After my last post, I realized the term “transgenic” gets thrown around a lot in our media. I’m willing to bet that many readers do not understand what transgenic means, why we’d want to make transgenic animals, or how something is made to be transgenic. Therefore, I’d like to take the time to explain this term here.
Whether we are discussing bacteria, flies, or mammals, the sequence of DNA in the cells controls the development of each organism. Many species have specific sequences of DNA that give that animal a unique trait or ability. In biology research, sometimes a special trait in one species would be advantageous in the animal model being used during experimentation. For example, some genes (genetic units in the DNA) might allow for a color change in a cell. If a scientist wants to utilize that trait, the gene from a host species can be taken from its DNA and incorporated into a recipient species. The newly created animal containing another organism’s DNA is called a transgenic animal.

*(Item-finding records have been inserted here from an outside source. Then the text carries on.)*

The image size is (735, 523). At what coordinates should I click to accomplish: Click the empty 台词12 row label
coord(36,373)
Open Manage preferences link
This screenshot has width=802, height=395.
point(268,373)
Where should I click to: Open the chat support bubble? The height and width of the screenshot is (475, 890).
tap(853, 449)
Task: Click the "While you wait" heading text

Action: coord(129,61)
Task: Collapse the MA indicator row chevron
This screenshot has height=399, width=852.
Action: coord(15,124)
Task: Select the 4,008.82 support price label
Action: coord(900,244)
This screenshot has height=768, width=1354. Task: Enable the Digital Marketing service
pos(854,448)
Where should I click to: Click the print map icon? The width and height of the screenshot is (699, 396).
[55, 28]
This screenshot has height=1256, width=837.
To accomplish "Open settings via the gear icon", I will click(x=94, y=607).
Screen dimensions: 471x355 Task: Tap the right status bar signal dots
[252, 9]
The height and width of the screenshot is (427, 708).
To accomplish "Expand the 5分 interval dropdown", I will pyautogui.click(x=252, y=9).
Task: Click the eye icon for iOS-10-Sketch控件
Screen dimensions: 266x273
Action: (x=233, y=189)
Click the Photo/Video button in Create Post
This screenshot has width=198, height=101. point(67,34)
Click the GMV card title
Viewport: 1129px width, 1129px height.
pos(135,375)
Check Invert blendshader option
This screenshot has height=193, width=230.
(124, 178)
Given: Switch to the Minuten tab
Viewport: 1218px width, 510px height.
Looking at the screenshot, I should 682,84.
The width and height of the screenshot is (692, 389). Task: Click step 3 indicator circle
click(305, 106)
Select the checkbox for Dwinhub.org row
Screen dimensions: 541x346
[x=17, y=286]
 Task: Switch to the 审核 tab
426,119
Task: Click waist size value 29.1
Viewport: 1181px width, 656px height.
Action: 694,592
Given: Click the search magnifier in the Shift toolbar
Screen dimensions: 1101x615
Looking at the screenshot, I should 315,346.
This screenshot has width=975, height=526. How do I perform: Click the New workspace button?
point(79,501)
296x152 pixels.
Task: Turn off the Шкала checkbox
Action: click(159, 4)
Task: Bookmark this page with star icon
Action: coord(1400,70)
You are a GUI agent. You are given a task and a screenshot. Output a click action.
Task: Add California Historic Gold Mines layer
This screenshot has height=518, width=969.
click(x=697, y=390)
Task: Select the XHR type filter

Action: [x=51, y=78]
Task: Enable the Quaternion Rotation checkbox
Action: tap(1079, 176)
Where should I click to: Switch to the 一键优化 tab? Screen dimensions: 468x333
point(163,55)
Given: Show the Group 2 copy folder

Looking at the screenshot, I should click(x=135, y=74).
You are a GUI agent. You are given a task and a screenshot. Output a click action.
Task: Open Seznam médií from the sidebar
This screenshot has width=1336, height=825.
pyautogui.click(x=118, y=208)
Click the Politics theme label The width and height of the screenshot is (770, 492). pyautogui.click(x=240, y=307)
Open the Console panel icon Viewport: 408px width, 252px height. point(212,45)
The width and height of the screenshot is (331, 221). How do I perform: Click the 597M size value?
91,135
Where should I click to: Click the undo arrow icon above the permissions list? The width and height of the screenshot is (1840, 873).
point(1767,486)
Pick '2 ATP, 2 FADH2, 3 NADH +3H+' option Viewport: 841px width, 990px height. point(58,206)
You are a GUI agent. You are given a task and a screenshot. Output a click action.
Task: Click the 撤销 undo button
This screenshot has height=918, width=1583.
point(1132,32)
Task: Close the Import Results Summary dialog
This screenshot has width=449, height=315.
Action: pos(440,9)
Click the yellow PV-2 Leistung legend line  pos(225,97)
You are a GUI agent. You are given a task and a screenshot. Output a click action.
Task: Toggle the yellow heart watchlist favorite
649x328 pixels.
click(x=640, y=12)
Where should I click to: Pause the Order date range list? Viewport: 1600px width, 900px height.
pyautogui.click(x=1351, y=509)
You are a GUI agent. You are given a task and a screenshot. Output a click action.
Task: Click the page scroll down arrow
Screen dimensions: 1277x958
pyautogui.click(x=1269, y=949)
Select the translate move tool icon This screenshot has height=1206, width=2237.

In the case of the paper I reviewed in the last post (Zhang et al., 2009), the recipient mice were given new DNA sequences that enabled the researchers to cut the presenilin genes out of the DNA upon exposure to specific drugs. In addition, the transgenic mice received DNA that allowed the scientists to visualize the target neurons through a chemical reaction that caused the neurons to turn blue. Without the incorporation of the new DNA, these experiments would not have been possible.
How is a transgenic mouse made?
A transgenic mouse is made using common laboratory techniques. First, an embryo is taken from a pregnant animal. In the embryo, some of the cells that still have the ability to generate an entire animal (embryonic stem cells) are removed from the embryo. They are put into a dish and exposed to the new pieces of DNA (transgenes). Different methods can be employed to force the transgenes into the embryonic stem cell. Common methods include soaking the cells in the DNA solution, using electrical currents, and microinjection directly into the embryo.
Usually, the new DNA incorporated into the cell has a sequence that offers drug resistance. Therefore, the researchers can expose the cells to a drug and select cells that indeed receive and incorporate the transgene of interest. Next, the cells are re-injected into a fresh embryo so that the cells containing the transgene will contribute to the adult animal. These embryos are placed into a surrogate mother to grow.
The first set of animals from this technique will contain two types of cells: 1) cells from the recipient embryo (usually from a light coat mouse) and 2) cells containing the transgene (originally taken from a mouse with a dark coat). Therefore, the mice will look like they have a mixture of coat color, indicating that the mouse is composed of descendents of both cell types.
The hope is that reproductive cells (eggs or sperm) contain the transgene. After a series of crosses (mating mice together), the researchers will select mice with a uniform dark coat color, indicating that the mice are only composed of cells with the transgene. Voila! A transgenic animal!